If you’re a typical city planner tasked with unclogging LA’s arteries, the questions are obvious. How do we encourage people to use bikes or public transportation? How we do build more roads? How do we create a carpool lane to decrease rush-hour traffic?

But these questions won’t solve the problem. At most, they’ll yield incremental improvement. Examine them closely, and you’ll find a lack of first-principles thinking. They’re all operating with an implied assumption: Traffic is a two-dimensional problem that requires a two-dimensional solution.

Instead of remaining within two dimensions, Elon Musk’s The Boring Company (yes, that’s a real company) posed a thought experiment: What if we considered a third dimension and went above the ground or under? In practice, this means either flying cars or driving through underground tunnels.

If you’ve seen the movie Back to the Future as many times as I have, flying cars would seem to be the obvious futuristic choice (Roads? Where we’re going, we don’t need roads!). But as glamorous as they sound, flying cars aren’t viable: They generate a lot of noise, their performance can be hampered by weather conditions, and they can induce anxiety among the earthbound pedestrians about potential malfunctions that can produce a collision between car and human head.

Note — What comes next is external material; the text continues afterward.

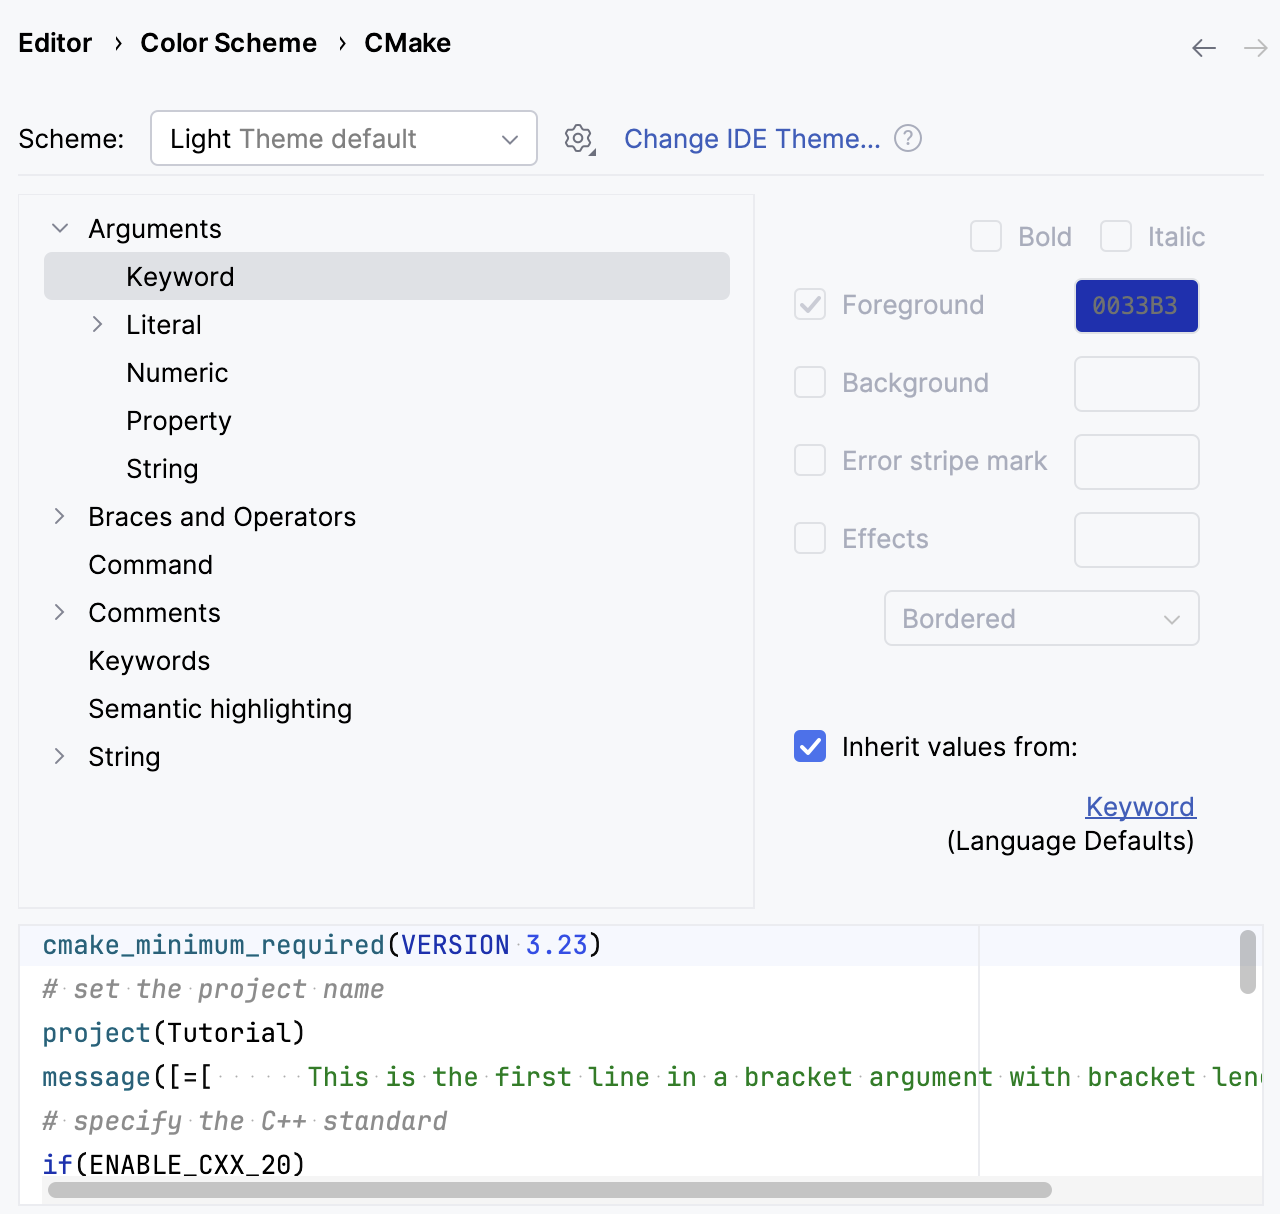This screenshot has height=1214, width=1280.
Task: Enable the Background color checkbox
Action: tap(810, 382)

In contrast, underground tunnels are weatherproof and invisible to pedestrians above the surface. If you build them at sufficient depth, their construction and operation don’t generate any noise discernible from the surface. What’s more, with an underground tunnel, you can drive from Westwood to LAX in less than six minutes.1

But here’s the problem: It’s extremely expensive to dig tunnels—to the tune of $1 billion per mile. This constraint alone makes the project financially prohibitive.

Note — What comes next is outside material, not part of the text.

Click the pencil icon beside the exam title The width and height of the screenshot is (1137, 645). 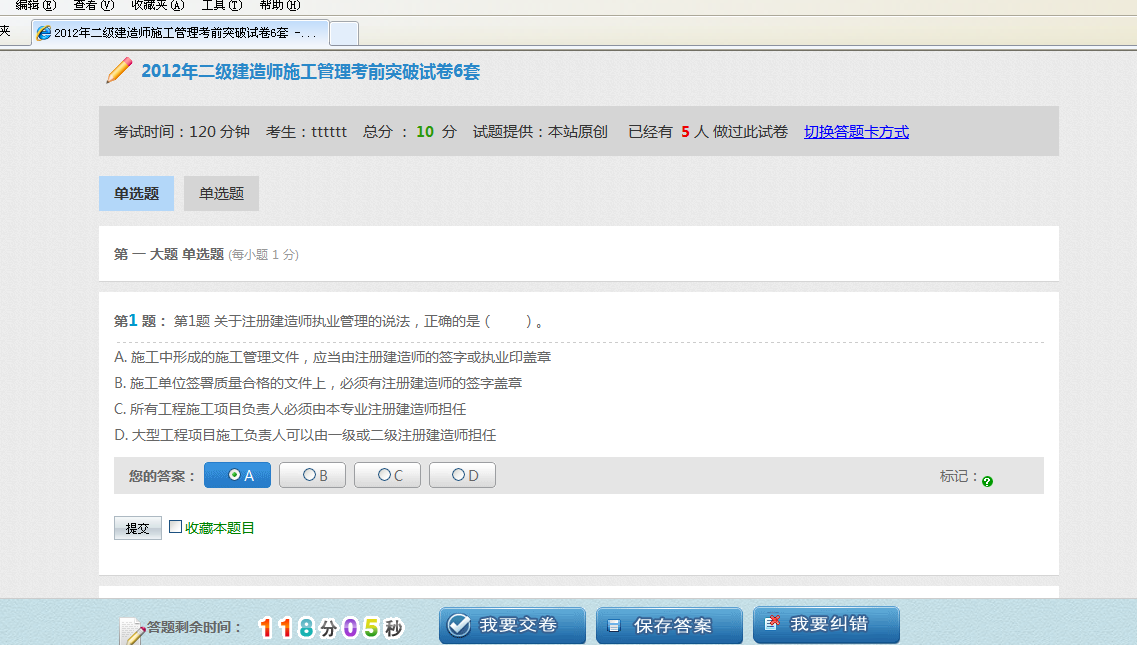(118, 72)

To make underground tunnels affordable, the cost for building one has to be reduced tenfold. This is no easy feat, but The Boring Company has a few ideas. The first comes from another pie-in-the-sky fantasy: What if we put cars on electric skates? Currently, a one-lane tunnel must be 28 feet to accommodate cars that have a tendency to swerve when operated by error-prone humans. The stability provided by an electric skate would allow the diameter of the tunnel to be cut in half. Electric skates would also have the added benefit of allowing cars to travel at 125-150 miles per hour—with zero emissions to boot. This step alone would cut down the cost of a tunnel by a factor of three to four.

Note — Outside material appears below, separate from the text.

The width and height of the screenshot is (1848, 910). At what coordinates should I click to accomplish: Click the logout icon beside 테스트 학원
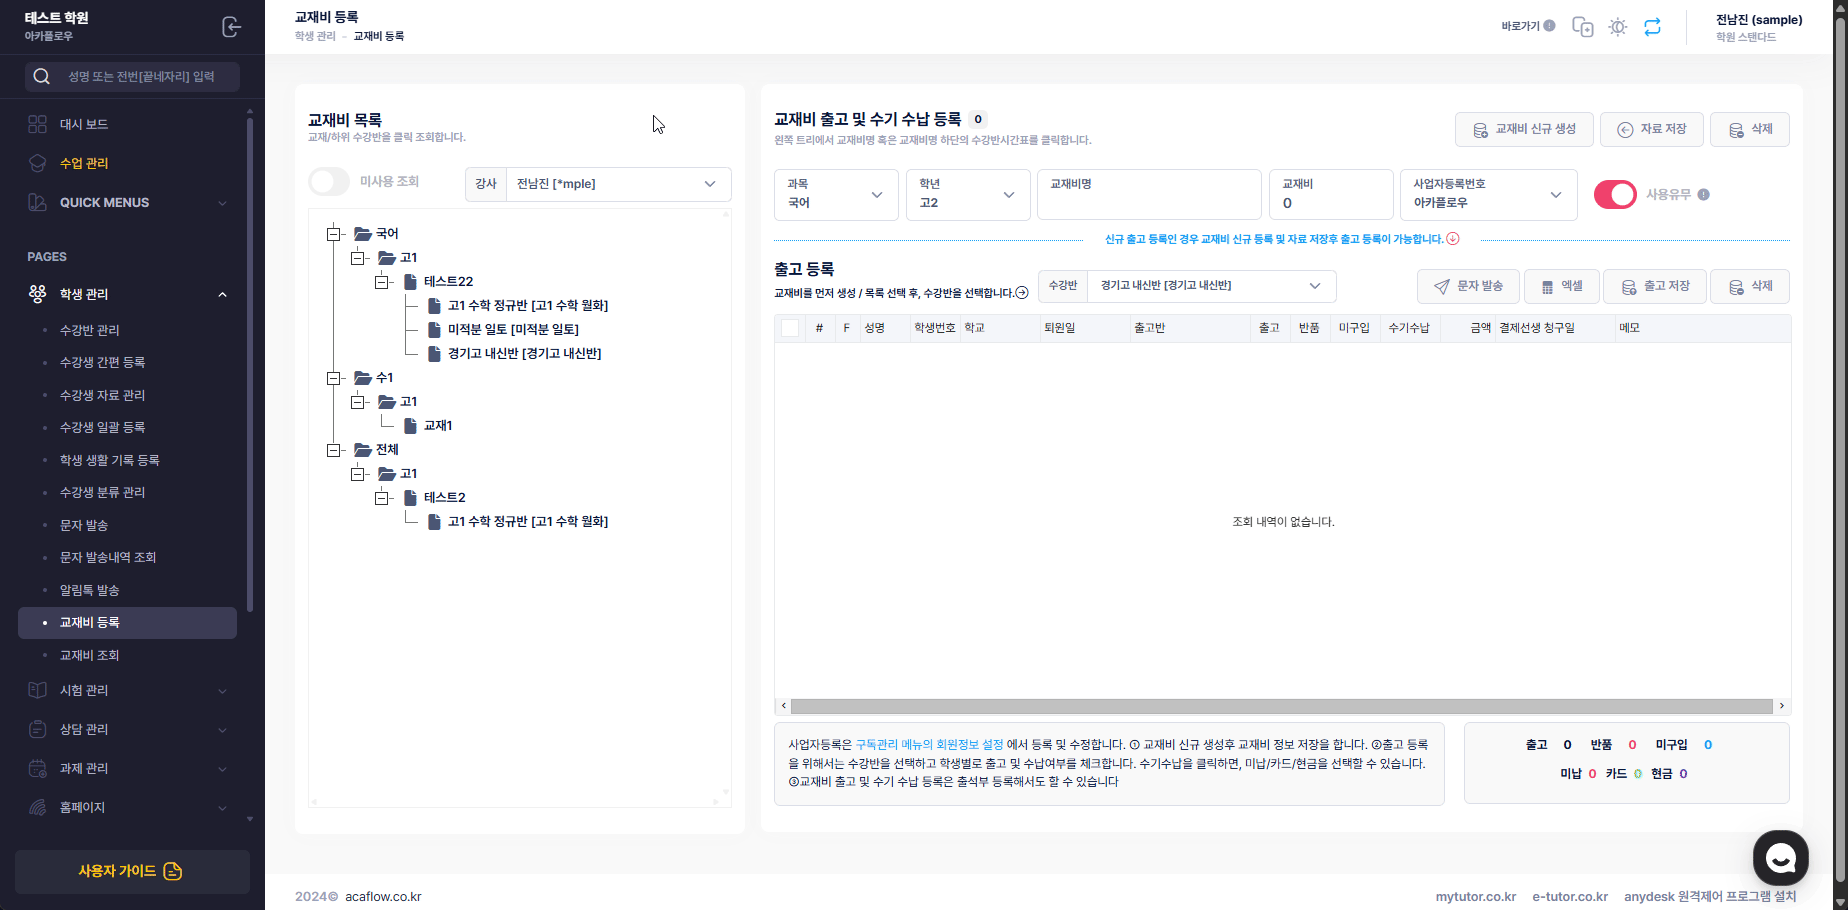point(231,27)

The second idea is to increase the efficiency of the tunnel boring machines. These machines are currently fourteen times slower than a snail—in large part because tunneling technology hasn’t improved for the past fifty years. The Boring Company has several ideas for defeating the snail: increase the power output of the machines, continuously tunnel (instead of tunnelling 50% of the time and building support structures during the other 50%), and eliminate human operators by automating the machines. The Company also plans to recycle the excavated dirt in order to build the necessary tunnel structures—which would save money and cut down on concrete use, reducing environmental impact.

Aside from the financial constraint, the underground tunnel project also faces a practical one: In attempting to decrease congestion on the roadways, underground tunnels can exacerbate congestion at points of entry and exit. But there’s a solution to this problem as well: Create numerous points of entry as small as the size of a single parking space, equipped with metal pods taking cars down to the tunnels for quick merging into underground traffic.

Here’s a cool video that shows how all of this would work.

Last week, the company convinced the City of Chicago to award it a contract to build an 18-mile tunnel between the O’Hare airport and downtown Chicago.

Time will tell whether the Boring Company will win its daring dash against the snail. The project is fraught with numerous engineering challenges and potential complications resulting from treacherous geological conditions.

But here’s the thing: It doesn’t have to work.

Even if the project fails spectacularly, it’s virtually guaranteed to take what was boring and make it exciting, to produce improvements in an industry that has stagnated for decades—all because someone dared to raise their hand, set aside the possible, and ask “Why not?”